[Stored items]
Start of Block
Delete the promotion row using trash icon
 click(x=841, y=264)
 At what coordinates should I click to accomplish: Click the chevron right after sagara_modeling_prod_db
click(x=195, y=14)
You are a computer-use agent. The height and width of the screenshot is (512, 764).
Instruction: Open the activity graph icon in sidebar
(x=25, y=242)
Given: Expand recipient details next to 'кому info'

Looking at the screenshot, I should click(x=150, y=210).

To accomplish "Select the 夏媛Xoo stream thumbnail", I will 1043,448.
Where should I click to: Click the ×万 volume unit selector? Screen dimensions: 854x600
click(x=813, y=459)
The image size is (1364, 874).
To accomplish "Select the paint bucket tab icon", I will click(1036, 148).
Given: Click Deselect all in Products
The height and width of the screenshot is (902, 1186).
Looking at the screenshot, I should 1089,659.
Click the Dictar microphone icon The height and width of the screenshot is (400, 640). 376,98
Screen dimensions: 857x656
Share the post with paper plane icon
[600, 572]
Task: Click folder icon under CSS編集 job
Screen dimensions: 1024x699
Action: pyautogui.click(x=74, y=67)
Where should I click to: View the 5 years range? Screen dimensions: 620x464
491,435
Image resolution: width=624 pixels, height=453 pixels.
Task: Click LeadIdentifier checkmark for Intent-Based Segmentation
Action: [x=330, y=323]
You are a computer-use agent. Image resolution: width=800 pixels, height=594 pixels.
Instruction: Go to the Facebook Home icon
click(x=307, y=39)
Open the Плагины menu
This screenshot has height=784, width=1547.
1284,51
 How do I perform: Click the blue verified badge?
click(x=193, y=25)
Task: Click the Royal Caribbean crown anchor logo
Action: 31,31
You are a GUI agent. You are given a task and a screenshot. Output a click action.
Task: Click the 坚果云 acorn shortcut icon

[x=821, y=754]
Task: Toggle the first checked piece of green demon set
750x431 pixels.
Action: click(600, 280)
End of Block
What is expected: Going through the entries above, tally each line that has the word "agent". Answer with the number only.

Task response: 3